Парабаса. Как надо?

— Как надо? Ну скажи же мне, как надо?

У Паулины на руках спящая девочка — ей теперь полгода, не больше. Наяву мы движемся от рождения к смерти, от небытия к неизвестности, но в этих снах девочка шла против потока — и становилось страшно за нее. Она стремится в первое, несомненное небытие — в те неисчислимые эпохи и времена, когда ее еще не было. Паулина обещала сберечь ее, но как можно сберечь в горсти песок, убегающий сквозь пальцы?

— Как надо, ну как?

Она смертельно устала в этом навязанном сне и злится — то ли на Старца, что он молчит, то ли на девочку, что она исчезает и тоже молчит. Или даже на саму себя, потому что не смогла, не сообразила, не удержала — в очередной раз. И стоит перед Старцем, выкрикивая свои обвинения, — ему. А на самом деле не обвинения — вопль о помощи.

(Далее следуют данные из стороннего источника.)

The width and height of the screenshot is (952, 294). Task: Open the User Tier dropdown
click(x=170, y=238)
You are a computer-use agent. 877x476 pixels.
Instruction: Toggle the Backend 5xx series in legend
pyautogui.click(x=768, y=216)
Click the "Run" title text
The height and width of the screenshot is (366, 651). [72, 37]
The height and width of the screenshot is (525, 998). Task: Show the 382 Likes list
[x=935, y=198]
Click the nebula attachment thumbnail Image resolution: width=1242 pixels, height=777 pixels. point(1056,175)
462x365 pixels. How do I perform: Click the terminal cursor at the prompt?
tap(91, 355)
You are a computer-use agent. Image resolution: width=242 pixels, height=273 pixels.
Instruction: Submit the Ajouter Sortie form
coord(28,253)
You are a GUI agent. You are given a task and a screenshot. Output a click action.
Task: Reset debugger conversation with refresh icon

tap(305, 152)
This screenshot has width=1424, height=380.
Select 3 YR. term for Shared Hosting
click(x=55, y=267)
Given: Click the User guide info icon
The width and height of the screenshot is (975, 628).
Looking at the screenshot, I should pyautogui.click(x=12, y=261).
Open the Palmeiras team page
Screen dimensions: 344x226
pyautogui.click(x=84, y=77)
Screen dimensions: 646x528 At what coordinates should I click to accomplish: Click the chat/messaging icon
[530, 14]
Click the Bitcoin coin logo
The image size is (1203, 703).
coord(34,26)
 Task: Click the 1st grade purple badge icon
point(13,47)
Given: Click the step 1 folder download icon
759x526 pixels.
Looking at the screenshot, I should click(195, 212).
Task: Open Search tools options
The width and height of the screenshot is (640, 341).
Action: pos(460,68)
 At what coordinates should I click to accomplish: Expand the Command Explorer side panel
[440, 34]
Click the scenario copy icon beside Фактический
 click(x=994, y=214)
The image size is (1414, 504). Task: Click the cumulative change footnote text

Как хотела бы она сегодня другого сна! Тот золотой песчаный берег у совсем другого моря, ласкового и куда более теплого даже в эту зимнюю пору. Они с девчонками бегали купаться в небольшую бухточку за пригорком, это было такое специальное девчачье место. Мальчишки, конечно, норовили подсмотреть из-за пригорка, да так, чтобы взрослые не поймали — да пусть подглядывают, что они там издалека разглядят! Вбежать нереидой, нимфой морской, в эту прозрачную бирюзу, оттолкнуться, поплыть по воде как по небу — и перевернуться, чтобы смотреть за полетом облаков и уже не разбирать: то ли ты плывешь, то ли летишь… Или вот еще: часто-часто надышаться, насытить тело силой воздуха, а потом затаить дыхание и — кто дольше утерпит под водой! Ей не было равных среди подруг. Нереида[43] — такое прозвище не каждой дадут!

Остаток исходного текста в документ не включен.